TASK TO CARRY OUT:
The records that follow should be retyped word for word.

EXERCISE DATA:
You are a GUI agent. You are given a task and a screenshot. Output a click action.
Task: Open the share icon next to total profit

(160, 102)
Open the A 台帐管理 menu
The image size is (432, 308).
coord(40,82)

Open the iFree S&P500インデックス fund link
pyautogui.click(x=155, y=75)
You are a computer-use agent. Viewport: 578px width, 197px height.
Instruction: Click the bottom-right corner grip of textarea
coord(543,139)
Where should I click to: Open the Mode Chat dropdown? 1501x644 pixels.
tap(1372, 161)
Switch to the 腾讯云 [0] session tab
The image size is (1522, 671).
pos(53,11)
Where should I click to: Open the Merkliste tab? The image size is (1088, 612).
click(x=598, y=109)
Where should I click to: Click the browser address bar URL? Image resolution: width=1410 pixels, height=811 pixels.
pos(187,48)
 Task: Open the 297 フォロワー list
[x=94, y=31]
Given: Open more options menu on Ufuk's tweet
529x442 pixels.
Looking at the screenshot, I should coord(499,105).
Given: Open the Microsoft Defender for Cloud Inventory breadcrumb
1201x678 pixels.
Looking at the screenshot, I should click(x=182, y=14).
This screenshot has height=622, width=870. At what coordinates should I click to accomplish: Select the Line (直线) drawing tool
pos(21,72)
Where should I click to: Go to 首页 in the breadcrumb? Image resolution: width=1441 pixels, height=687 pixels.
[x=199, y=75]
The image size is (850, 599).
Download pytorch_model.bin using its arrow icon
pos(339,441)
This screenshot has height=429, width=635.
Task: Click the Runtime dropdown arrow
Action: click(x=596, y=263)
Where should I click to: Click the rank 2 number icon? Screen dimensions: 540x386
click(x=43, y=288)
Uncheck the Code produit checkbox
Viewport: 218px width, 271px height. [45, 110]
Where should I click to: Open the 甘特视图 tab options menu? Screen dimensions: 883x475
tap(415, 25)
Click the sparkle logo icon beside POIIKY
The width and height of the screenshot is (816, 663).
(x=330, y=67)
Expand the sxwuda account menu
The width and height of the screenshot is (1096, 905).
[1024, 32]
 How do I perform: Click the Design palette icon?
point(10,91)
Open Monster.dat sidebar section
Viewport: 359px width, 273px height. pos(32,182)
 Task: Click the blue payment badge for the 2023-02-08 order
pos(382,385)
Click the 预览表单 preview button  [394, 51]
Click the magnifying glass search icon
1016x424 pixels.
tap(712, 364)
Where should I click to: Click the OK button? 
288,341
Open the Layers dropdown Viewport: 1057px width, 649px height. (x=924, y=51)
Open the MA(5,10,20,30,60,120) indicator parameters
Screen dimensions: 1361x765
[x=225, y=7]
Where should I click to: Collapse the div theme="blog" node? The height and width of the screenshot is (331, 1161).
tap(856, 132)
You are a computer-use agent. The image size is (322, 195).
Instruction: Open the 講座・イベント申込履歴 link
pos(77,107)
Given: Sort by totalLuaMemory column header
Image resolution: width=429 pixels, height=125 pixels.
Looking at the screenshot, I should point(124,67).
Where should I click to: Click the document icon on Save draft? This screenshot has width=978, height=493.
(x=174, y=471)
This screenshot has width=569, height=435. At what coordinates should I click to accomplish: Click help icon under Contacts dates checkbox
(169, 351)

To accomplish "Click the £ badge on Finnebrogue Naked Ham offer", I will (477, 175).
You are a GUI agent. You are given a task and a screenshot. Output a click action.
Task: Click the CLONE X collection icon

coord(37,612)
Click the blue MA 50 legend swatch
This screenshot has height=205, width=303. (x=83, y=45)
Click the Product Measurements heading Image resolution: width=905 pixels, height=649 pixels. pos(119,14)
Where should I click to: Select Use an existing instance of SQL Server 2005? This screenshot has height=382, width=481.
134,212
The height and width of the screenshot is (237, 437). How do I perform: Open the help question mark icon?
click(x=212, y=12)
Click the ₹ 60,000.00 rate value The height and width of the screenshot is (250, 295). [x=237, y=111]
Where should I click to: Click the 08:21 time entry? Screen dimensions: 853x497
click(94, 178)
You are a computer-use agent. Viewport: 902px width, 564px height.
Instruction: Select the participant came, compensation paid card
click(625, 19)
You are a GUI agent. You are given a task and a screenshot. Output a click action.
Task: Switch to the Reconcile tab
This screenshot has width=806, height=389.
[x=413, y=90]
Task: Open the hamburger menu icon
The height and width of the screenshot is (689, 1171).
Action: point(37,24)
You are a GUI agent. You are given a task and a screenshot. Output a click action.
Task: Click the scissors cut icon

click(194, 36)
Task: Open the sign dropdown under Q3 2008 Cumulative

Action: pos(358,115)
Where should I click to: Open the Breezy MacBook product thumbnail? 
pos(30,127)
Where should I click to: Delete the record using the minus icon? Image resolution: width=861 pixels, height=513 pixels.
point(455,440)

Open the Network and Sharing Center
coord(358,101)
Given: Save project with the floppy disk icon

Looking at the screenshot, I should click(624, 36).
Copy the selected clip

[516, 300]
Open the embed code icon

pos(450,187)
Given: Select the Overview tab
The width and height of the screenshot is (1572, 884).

SOLUTION FOR THIS EXERCISE:
You are a GUI agent. You are given a task and a screenshot. Output a click action.
Task: Open the share icon next to total profit

(160, 102)
Open the A 台帐管理 menu
The image size is (432, 308).
coord(40,82)

Open the iFree S&P500インデックス fund link
pyautogui.click(x=155, y=75)
You are a computer-use agent. Viewport: 578px width, 197px height.
Instruction: Click the bottom-right corner grip of textarea
coord(543,139)
Where should I click to: Open the Mode Chat dropdown? 1501x644 pixels.
tap(1372, 161)
Switch to the 腾讯云 [0] session tab
The image size is (1522, 671).
pos(53,11)
Where should I click to: Open the Merkliste tab? The image size is (1088, 612).
click(x=598, y=109)
Where should I click to: Click the browser address bar URL? Image resolution: width=1410 pixels, height=811 pixels.
pos(187,48)
 Task: Open the 297 フォロワー list
[x=94, y=31]
Given: Open more options menu on Ufuk's tweet
529x442 pixels.
Looking at the screenshot, I should coord(499,105).
Given: Open the Microsoft Defender for Cloud Inventory breadcrumb
1201x678 pixels.
Looking at the screenshot, I should click(x=182, y=14).
This screenshot has height=622, width=870. At what coordinates should I click to accomplish: Select the Line (直线) drawing tool
pos(21,72)
Where should I click to: Go to 首页 in the breadcrumb? Image resolution: width=1441 pixels, height=687 pixels.
[x=199, y=75]
The image size is (850, 599).
Download pytorch_model.bin using its arrow icon
pos(339,441)
This screenshot has height=429, width=635.
Task: Click the Runtime dropdown arrow
Action: click(x=596, y=263)
Where should I click to: Click the rank 2 number icon? Screen dimensions: 540x386
click(x=43, y=288)
Uncheck the Code produit checkbox
Viewport: 218px width, 271px height. [45, 110]
Where should I click to: Open the 甘特视图 tab options menu? Screen dimensions: 883x475
tap(415, 25)
Click the sparkle logo icon beside POIIKY
The width and height of the screenshot is (816, 663).
(x=330, y=67)
Expand the sxwuda account menu
The width and height of the screenshot is (1096, 905).
[1024, 32]
 How do I perform: Click the Design palette icon?
point(10,91)
Open Monster.dat sidebar section
Viewport: 359px width, 273px height. pos(32,182)
 Task: Click the blue payment badge for the 2023-02-08 order
pos(382,385)
Click the 预览表单 preview button  [394, 51]
Click the magnifying glass search icon
1016x424 pixels.
tap(712, 364)
Where should I click to: Click the OK button? 
288,341
Open the Layers dropdown Viewport: 1057px width, 649px height. (x=924, y=51)
Open the MA(5,10,20,30,60,120) indicator parameters
Screen dimensions: 1361x765
[x=225, y=7]
Where should I click to: Collapse the div theme="blog" node? The height and width of the screenshot is (331, 1161).
tap(856, 132)
You are a computer-use agent. The image size is (322, 195).
Instruction: Open the 講座・イベント申込履歴 link
pos(77,107)
Given: Sort by totalLuaMemory column header
Image resolution: width=429 pixels, height=125 pixels.
Looking at the screenshot, I should point(124,67).
Where should I click to: Click the document icon on Save draft? This screenshot has width=978, height=493.
(x=174, y=471)
This screenshot has width=569, height=435. At what coordinates should I click to accomplish: Click help icon under Contacts dates checkbox
(169, 351)

To accomplish "Click the £ badge on Finnebrogue Naked Ham offer", I will (477, 175).
You are a GUI agent. You are given a task and a screenshot. Output a click action.
Task: Click the CLONE X collection icon

coord(37,612)
Click the blue MA 50 legend swatch
This screenshot has height=205, width=303. (x=83, y=45)
Click the Product Measurements heading Image resolution: width=905 pixels, height=649 pixels. pos(119,14)
Where should I click to: Select Use an existing instance of SQL Server 2005? This screenshot has height=382, width=481.
134,212
The height and width of the screenshot is (237, 437). How do I perform: Open the help question mark icon?
click(x=212, y=12)
Click the ₹ 60,000.00 rate value The height and width of the screenshot is (250, 295). [x=237, y=111]
Where should I click to: Click the 08:21 time entry? Screen dimensions: 853x497
click(94, 178)
You are a computer-use agent. Viewport: 902px width, 564px height.
Instruction: Select the participant came, compensation paid card
click(625, 19)
You are a GUI agent. You are given a task and a screenshot. Output a click action.
Task: Switch to the Reconcile tab
This screenshot has width=806, height=389.
[x=413, y=90]
Task: Open the hamburger menu icon
The height and width of the screenshot is (689, 1171).
Action: point(37,24)
You are a GUI agent. You are given a task and a screenshot. Output a click action.
Task: Click the scissors cut icon

click(194, 36)
Task: Open the sign dropdown under Q3 2008 Cumulative

Action: pos(358,115)
Where should I click to: Open the Breezy MacBook product thumbnail? 
pos(30,127)
Where should I click to: Delete the record using the minus icon? Image resolution: width=861 pixels, height=513 pixels.
point(455,440)

Open the Network and Sharing Center
coord(358,101)
Given: Save project with the floppy disk icon

Looking at the screenshot, I should click(624, 36).
Copy the selected clip

[516, 300]
Open the embed code icon

pos(450,187)
Given: Select the Overview tab
The width and height of the screenshot is (1572, 884).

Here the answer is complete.